NEW SMYRNA BEACH, FL. Back in April 2026, state inspectors walked into C S Waffles at 1700 State Road 44 and found that employees were not reporting symptoms of illness to management, one of the most direct routes for a foodborne illness outbreak to move from a single sick worker to dozens of customers.
That was one of eight high-severity violations documented during the April 6 inspection. The restaurant was not closed.
What Inspectors Found
The illness-reporting violation paired with a separate finding that the restaurant had no written employee health policy at all. Together, those two citations mean there was no formal system requiring workers to disclose symptoms before handling food, and no evidence that workers were doing so voluntarily.
Inspectors also found toxic chemicals improperly stored or labeled near the food operation. That citation carries a risk of acute poisoning if a chemical contaminates food or a surface, either through mislabeling or proximity to prep areas.
Food contact surfaces were not properly cleaned or sanitized. Cutting boards, prep surfaces, and equipment that touches food directly are primary vehicles for bacterial transfer, and a failure to sanitize them means contamination can move from one food item to the next across an entire service period.
The handwashing picture was compounded by two separate violations: inadequate handwashing facilities and improper technique by employees. Both were cited on the same inspection, meaning the infrastructure for hand hygiene was insufficient and the practice itself was flawed.
Inspectors also cited inadequate shell stock identification records.
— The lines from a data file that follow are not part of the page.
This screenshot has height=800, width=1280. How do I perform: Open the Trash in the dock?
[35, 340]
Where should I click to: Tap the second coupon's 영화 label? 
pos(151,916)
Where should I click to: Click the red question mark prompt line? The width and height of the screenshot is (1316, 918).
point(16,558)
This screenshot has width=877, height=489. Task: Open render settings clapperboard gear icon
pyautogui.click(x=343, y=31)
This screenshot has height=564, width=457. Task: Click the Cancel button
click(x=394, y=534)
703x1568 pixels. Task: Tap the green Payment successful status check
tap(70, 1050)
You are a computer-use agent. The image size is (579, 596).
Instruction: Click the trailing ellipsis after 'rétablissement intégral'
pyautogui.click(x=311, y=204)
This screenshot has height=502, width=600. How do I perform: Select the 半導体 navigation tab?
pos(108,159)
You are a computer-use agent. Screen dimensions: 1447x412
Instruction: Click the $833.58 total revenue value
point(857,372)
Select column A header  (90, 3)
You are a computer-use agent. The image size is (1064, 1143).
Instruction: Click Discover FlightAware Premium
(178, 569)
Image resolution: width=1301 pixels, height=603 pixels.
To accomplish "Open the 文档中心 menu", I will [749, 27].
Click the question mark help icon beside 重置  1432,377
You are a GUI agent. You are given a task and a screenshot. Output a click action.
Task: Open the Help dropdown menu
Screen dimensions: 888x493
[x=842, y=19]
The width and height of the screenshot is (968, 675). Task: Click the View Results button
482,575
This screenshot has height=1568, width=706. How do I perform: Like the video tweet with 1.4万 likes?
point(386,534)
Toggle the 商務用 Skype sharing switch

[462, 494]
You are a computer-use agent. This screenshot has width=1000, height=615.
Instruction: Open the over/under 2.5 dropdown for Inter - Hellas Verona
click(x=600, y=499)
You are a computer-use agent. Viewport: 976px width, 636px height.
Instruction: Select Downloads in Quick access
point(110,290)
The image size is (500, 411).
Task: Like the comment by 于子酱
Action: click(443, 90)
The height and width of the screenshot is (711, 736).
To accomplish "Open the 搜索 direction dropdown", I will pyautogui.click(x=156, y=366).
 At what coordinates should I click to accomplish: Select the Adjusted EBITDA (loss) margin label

Shellfish, including oysters, clams, and mussels, require tag documentation so that if a customer gets sick, the source can be traced. Without those records, that traceability disappears.
The restaurant had no consumer advisory posted for raw or undercooked foods, leaving customers who are elderly, pregnant, or immunocompromised without notice that certain menu items carry elevated risk.
Four intermediate violations rounded out the inspection: inadequate ventilation and lighting, improper waste disposal, inadequate toilet facilities, and equipment in poor repair.
What These Violations Mean
The illness-reporting and health policy violations are the category that public health officials most closely associate with multi-victim outbreaks. Norovirus, the most common cause of foodborne illness in the United States, spreads efficiently when a symptomatic food worker continues to handle food without restriction. A written health policy is the basic administrative tool that creates a documented expectation. C S Waffles had neither the policy nor the reporting behavior in April 2026.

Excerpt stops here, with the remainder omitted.